**Exercise**
Please transcribe only the lines between the one containing "Click the Moonrise event text" and the end of the records, both ends included, exactly as written; skip every picture.

**Working data**
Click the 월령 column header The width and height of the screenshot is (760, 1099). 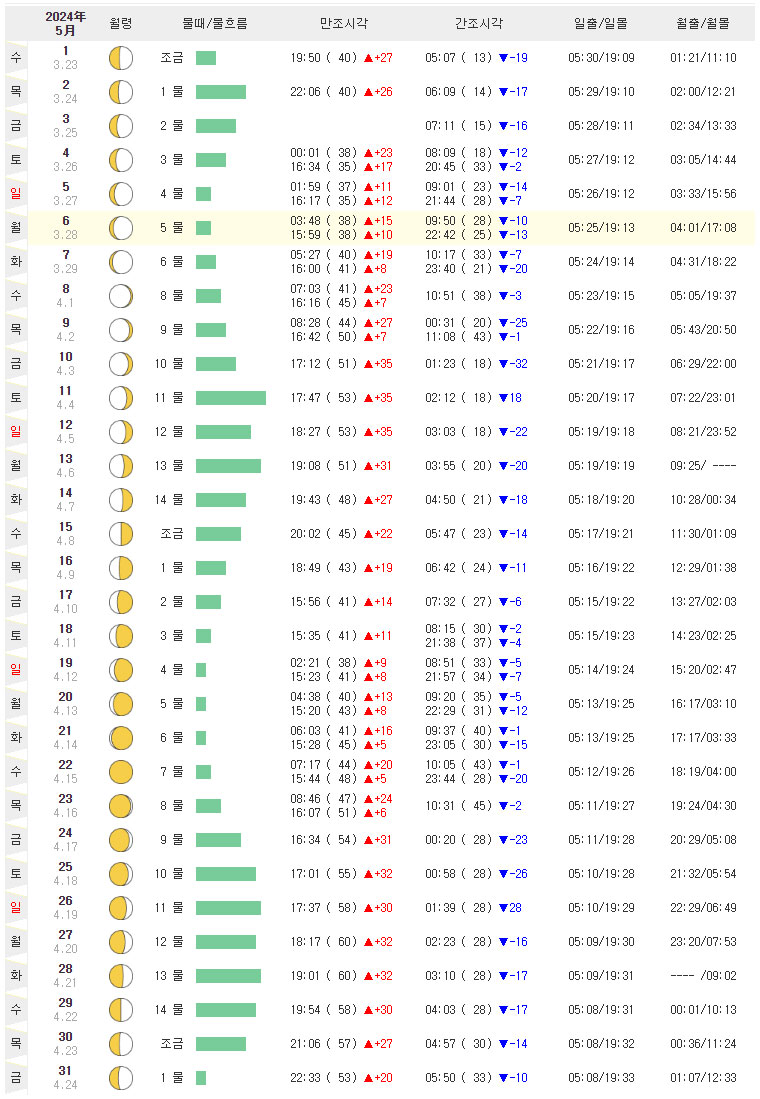click(x=121, y=22)
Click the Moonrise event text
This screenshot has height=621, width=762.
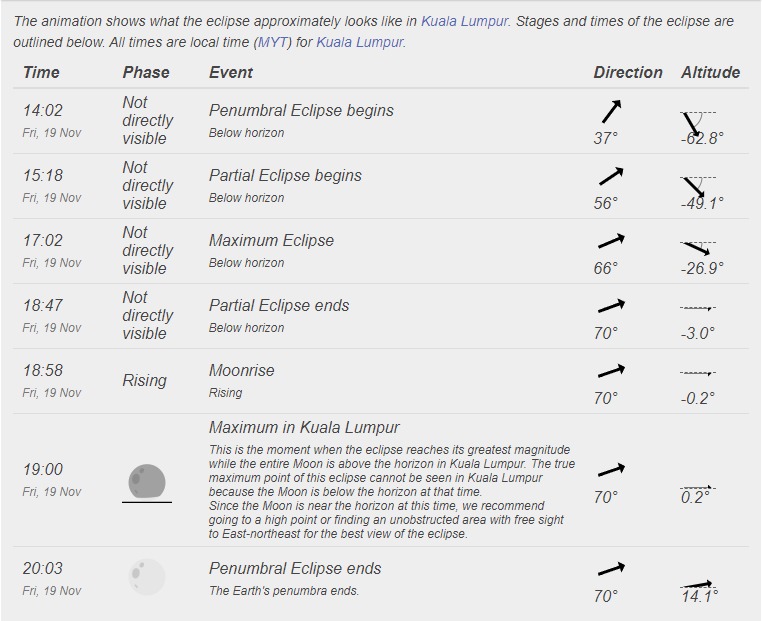tap(241, 370)
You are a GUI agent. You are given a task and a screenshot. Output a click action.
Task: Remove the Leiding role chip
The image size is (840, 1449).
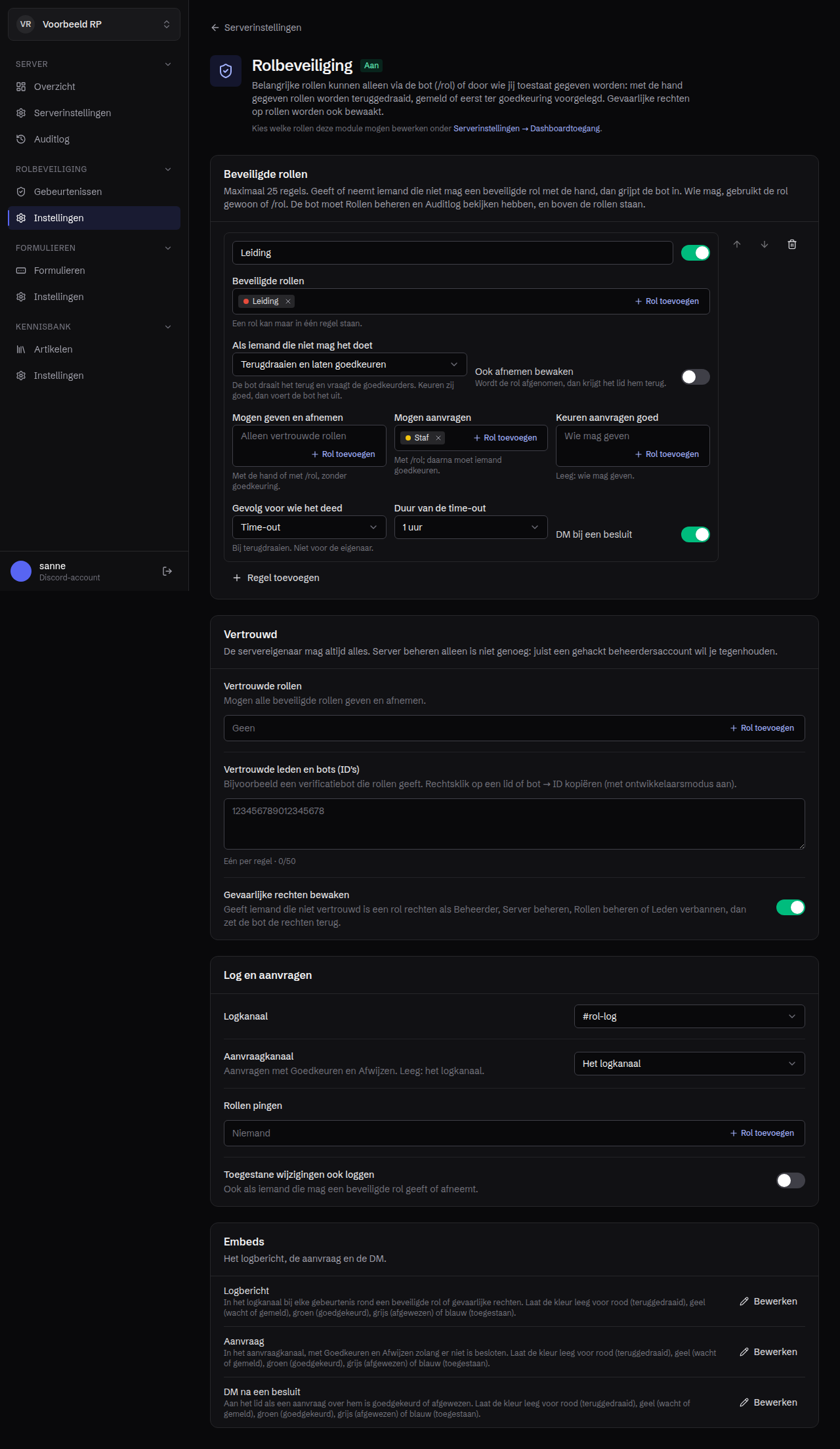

**Response to the exercise**
Click the Moonrise event text
This screenshot has height=621, width=762.
tap(241, 370)
You are a GUI agent. You are given a task and a screenshot. Output a click action.
Task: Remove the Leiding role chip
The image size is (840, 1449).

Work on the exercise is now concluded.